* Assignment:
Gather all lines in the data that hold the string "blue".

──────────────────────────────

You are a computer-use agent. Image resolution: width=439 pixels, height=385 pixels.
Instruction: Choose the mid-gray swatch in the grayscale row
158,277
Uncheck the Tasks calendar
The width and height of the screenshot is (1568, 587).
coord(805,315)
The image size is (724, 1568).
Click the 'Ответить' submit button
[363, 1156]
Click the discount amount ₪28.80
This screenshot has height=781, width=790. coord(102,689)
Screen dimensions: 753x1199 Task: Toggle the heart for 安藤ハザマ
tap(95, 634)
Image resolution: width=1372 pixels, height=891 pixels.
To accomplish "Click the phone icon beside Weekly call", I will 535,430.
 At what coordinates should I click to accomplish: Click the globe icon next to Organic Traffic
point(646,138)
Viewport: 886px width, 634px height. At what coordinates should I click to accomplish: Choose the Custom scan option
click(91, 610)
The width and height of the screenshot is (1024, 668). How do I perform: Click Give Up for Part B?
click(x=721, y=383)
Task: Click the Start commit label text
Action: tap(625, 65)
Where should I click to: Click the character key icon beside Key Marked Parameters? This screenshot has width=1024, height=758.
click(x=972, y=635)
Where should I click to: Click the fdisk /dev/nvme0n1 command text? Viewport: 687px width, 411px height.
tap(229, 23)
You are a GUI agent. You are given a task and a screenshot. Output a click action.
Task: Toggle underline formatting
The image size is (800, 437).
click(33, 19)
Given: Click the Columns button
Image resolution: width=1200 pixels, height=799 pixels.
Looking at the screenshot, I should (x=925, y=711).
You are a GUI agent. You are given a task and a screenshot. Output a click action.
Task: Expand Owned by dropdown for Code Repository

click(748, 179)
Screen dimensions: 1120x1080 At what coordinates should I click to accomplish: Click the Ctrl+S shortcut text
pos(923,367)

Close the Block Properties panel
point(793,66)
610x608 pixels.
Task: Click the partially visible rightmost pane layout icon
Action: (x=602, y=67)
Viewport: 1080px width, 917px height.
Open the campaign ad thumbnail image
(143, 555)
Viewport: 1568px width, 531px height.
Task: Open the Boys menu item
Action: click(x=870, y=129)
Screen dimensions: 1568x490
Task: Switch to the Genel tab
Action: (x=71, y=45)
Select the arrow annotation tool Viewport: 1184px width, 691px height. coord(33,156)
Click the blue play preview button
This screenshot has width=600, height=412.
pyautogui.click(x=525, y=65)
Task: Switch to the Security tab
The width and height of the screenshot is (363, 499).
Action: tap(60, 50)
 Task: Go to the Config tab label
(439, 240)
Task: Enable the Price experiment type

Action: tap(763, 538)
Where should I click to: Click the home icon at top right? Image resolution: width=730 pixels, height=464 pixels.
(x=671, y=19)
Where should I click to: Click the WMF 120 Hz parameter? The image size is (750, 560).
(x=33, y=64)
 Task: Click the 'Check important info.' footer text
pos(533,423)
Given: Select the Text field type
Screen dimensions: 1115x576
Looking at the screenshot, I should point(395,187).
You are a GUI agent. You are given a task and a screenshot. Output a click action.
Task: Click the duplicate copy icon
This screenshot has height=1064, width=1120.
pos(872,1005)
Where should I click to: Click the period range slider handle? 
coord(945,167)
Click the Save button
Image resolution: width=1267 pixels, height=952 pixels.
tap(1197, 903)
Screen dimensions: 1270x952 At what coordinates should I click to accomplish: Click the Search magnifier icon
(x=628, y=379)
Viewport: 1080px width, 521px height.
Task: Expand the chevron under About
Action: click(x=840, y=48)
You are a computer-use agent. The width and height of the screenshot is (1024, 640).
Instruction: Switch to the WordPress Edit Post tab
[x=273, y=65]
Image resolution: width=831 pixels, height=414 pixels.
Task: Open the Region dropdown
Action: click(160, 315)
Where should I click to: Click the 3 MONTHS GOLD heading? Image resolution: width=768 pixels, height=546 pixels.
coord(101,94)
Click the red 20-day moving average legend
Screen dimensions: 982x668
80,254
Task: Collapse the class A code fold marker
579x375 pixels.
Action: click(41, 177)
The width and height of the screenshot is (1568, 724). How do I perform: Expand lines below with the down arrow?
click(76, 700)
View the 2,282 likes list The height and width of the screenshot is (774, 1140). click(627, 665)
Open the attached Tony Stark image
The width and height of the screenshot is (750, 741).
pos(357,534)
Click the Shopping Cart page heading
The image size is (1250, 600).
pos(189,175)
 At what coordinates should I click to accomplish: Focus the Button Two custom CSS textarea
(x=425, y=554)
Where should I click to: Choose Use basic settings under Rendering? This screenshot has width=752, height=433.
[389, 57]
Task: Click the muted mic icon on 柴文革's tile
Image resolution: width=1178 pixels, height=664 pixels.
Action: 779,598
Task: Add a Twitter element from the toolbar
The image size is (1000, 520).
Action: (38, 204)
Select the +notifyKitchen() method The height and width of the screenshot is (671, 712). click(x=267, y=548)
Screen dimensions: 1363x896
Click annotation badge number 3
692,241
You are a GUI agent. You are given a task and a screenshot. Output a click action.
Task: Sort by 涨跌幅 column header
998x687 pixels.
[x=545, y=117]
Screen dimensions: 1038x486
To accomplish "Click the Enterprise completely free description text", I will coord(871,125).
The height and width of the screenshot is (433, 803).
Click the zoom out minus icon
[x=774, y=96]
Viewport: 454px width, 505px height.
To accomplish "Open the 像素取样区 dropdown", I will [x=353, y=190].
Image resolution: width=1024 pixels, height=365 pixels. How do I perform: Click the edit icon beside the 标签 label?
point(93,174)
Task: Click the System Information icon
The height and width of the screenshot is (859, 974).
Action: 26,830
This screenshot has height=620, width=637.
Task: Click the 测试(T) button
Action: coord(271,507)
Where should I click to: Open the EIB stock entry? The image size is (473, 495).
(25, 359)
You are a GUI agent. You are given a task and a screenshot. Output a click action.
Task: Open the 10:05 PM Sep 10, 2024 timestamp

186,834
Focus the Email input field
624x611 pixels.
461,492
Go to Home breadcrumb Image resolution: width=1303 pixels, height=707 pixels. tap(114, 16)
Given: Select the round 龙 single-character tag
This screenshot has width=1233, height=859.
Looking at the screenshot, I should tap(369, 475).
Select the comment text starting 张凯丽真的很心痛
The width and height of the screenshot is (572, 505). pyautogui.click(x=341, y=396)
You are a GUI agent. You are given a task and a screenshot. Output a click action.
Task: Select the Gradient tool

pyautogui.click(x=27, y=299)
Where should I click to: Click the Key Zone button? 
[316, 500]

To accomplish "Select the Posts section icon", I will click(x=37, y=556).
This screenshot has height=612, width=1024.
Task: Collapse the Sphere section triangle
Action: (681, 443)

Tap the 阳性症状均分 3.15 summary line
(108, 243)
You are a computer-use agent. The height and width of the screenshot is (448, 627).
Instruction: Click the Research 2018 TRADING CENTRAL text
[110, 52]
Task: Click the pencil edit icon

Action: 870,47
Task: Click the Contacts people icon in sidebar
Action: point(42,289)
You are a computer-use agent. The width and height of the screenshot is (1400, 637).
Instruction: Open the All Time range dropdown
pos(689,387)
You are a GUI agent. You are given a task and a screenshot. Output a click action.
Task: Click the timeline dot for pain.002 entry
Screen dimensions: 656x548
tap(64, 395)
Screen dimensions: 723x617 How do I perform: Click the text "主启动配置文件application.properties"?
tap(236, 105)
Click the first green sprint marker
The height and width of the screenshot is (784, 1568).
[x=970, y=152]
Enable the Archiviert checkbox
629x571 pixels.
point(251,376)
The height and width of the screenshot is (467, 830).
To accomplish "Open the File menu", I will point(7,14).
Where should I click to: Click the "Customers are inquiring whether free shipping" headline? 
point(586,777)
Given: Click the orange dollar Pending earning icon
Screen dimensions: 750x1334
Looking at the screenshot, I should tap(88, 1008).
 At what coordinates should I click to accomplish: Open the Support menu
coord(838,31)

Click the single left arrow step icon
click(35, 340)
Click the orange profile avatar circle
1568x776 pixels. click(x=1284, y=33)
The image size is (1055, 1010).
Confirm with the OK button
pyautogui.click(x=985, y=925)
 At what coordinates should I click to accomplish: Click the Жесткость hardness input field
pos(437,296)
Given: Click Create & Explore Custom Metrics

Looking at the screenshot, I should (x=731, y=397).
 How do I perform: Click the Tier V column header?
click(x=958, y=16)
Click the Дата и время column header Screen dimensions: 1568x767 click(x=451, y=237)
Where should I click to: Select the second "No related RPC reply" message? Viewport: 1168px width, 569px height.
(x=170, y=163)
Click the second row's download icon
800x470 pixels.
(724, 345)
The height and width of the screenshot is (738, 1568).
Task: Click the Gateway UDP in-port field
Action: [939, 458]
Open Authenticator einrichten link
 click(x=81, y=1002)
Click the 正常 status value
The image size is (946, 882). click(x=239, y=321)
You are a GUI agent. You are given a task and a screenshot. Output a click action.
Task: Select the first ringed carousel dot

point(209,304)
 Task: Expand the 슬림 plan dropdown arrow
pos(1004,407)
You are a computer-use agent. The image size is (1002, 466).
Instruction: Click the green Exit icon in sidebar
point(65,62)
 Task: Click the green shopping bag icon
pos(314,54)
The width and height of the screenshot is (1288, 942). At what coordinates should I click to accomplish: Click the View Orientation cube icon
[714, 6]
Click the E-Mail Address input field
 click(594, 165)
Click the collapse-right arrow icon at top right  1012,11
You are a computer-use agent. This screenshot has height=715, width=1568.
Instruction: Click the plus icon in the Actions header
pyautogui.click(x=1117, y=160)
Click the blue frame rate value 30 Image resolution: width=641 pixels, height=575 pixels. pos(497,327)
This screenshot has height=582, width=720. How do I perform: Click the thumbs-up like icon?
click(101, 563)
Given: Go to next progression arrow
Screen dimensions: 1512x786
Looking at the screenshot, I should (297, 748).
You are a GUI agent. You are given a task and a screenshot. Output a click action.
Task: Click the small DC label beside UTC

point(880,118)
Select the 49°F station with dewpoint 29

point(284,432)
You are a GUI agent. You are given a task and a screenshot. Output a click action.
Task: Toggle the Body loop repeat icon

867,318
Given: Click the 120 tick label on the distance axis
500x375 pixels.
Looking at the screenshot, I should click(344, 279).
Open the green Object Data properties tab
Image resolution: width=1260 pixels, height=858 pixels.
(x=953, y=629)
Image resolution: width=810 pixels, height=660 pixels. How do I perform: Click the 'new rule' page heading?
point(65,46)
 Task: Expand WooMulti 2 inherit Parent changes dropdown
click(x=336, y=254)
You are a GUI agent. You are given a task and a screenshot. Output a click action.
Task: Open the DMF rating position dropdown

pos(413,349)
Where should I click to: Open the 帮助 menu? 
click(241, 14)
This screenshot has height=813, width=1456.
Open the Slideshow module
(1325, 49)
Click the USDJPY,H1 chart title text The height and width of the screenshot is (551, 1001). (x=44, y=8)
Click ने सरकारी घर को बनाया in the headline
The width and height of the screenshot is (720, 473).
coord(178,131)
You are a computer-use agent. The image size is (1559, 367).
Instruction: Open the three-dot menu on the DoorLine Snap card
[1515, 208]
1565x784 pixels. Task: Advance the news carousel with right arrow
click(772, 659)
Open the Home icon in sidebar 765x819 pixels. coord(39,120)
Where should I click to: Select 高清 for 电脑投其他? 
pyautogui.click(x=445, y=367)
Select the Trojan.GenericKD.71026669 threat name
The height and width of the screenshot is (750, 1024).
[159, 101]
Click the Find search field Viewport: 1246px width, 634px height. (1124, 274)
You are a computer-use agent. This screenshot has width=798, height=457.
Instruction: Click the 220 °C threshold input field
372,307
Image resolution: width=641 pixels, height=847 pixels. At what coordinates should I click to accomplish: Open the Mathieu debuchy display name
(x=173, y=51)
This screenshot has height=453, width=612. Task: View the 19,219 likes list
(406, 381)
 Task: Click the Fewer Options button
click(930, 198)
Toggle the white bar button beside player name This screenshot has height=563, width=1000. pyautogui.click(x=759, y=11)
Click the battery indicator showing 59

──────────────────────────────

* Solution to the exercise:
Click the blue play preview button
Click the blue frame rate value 30 Image resolution: width=641 pixels, height=575 pixels. pos(497,327)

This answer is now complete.